Abiraterone (ABT), a BCS class IV androgen-biosynthesis inhibitor, suffers from poor aqueous solubility and limited intestinal permeability, limiting its oral bioavailability and necessitating high daily dosing in prostate cancer therapy. This study reports the development and characterization of ABT-loaded cubosomes intended to enhance solubility, sustain drug release and improve delivery performance for prostate cancer treatment. Cubosomal dispersions were prepared by emulsification–sonication using glyceryl monooleate (GMO) and Poloxamer-407 as lipid and stabilizer, and formulations were optimized via a 3² full-factorial design (Design-Expert software). Selected formulations were characterized by dynamic light scattering (particle size, PDI, zeta potential), FT-IR spectroscopy, indirect entrapment efficiency (%EE) and in-vitro release using a Franz diffusion cell (phosphate buffer pH 7.4, 37 ± 0.2 °C) with UV detection at 260 nm. Optimized batches (notably F and G) exhibited nanometric particle sizes (≈144–174 nm), low–moderate polydispersity (PDI range reported 0.106–0.621), robust surface charge (zeta potential range −79 to +56 mV) and high encapsulation efficiencies (≈89–99%). FT-IR analysis revealed no chemical degradation of ABT and suggested non-covalent drug–excipient interactions consistent with successful encapsulation.
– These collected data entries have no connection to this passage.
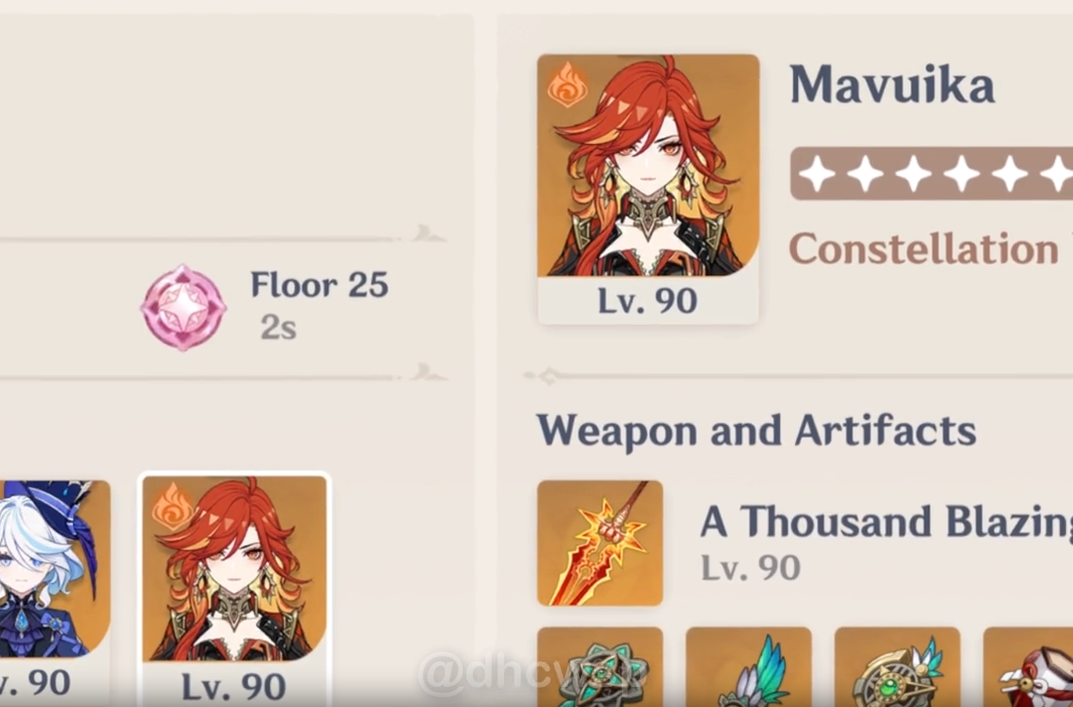Screen dimensions: 1073x707
Task: Select the Pyro element icon on large Mavuika portrait
Action: pyautogui.click(x=567, y=85)
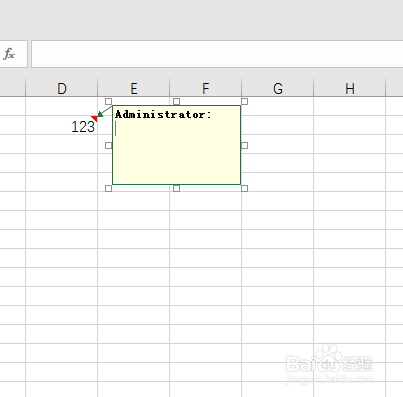Image resolution: width=403 pixels, height=397 pixels.
Task: Click the Administrator: text in comment
Action: click(x=163, y=115)
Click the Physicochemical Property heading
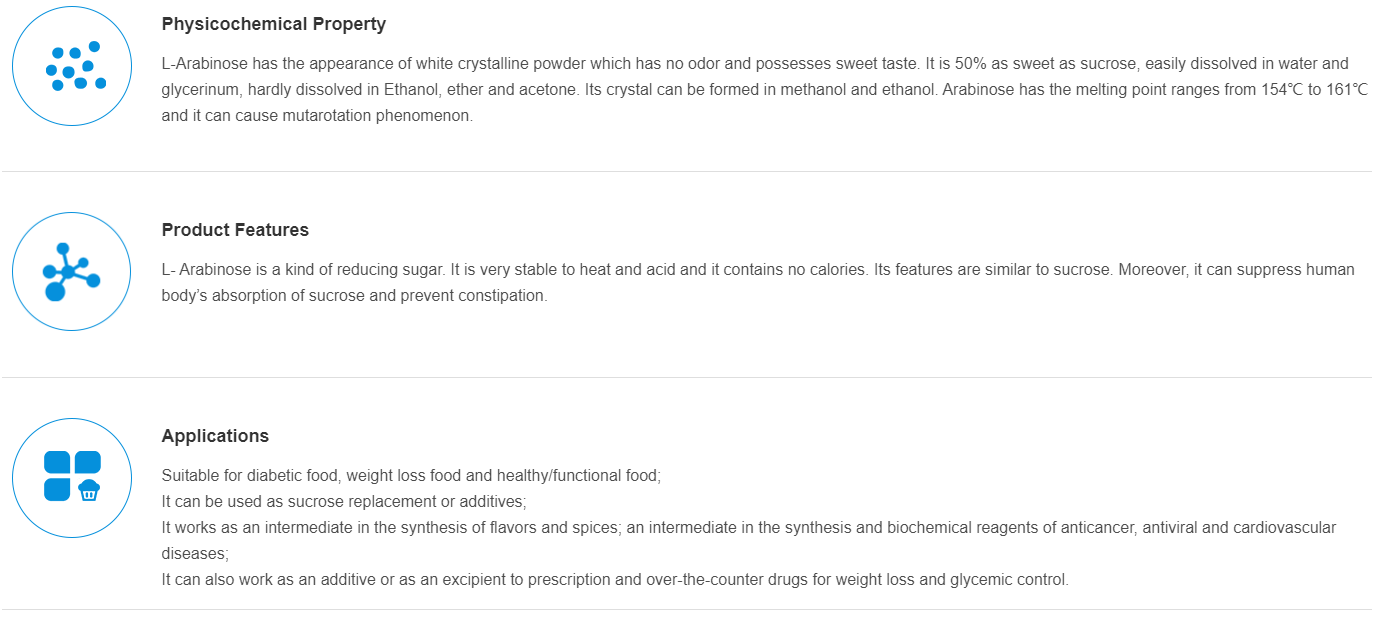 [273, 24]
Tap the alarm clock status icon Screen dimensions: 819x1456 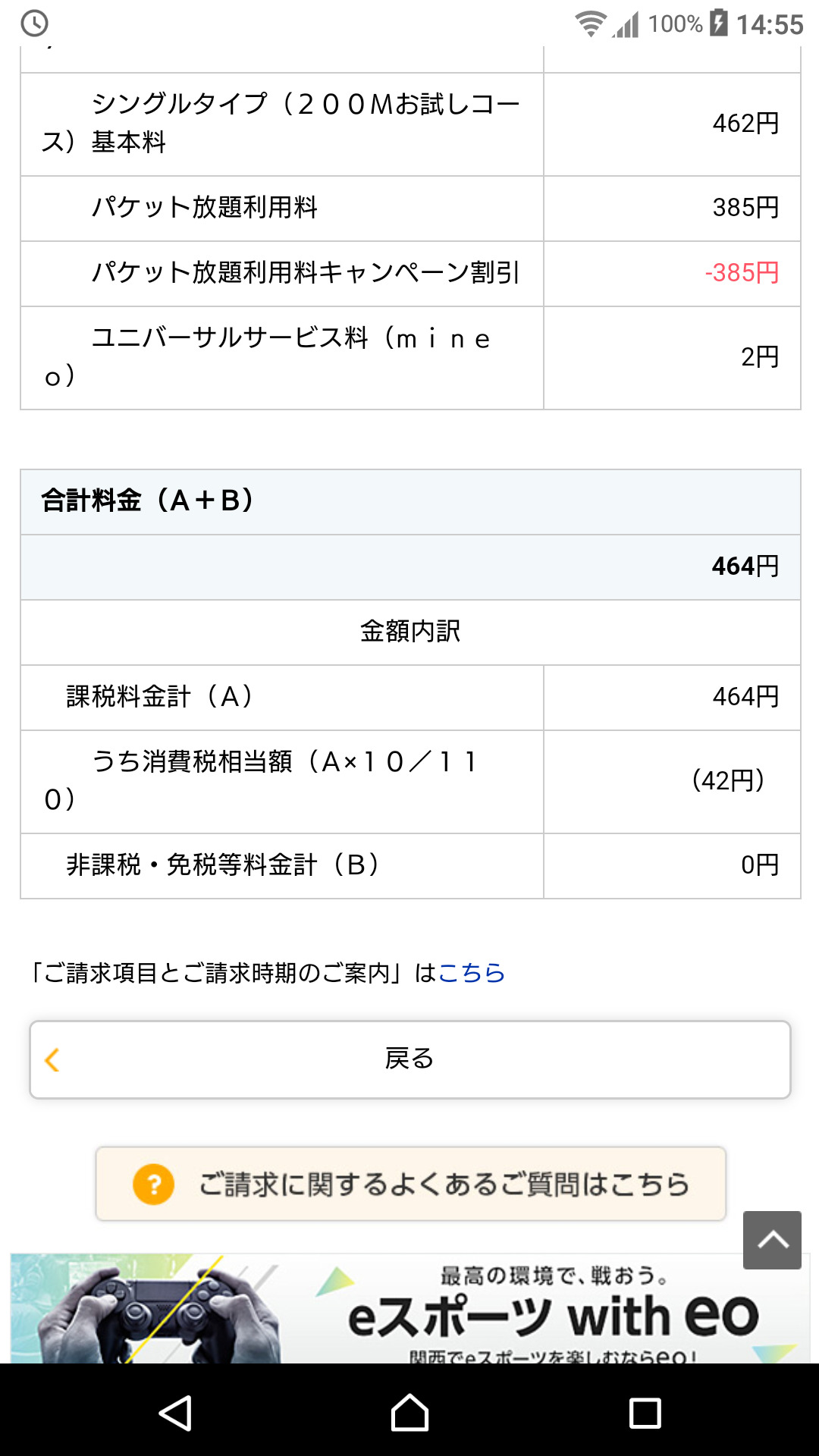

Compared with suspension, cubosomal formulations produced a sustained release profile over the 5-hour test period, indicating potential for reduced dosing frequency and improved pharmacokinetic behaviour. Collectively, these findings support ABT-loaded cubosomes as a promising nanocarrier strategy to enhance ABT delivery for prostate cancer; further in-vitro cytotoxicity and in-vivo pharmacokinetic/pharmacodynamic studies are warranted.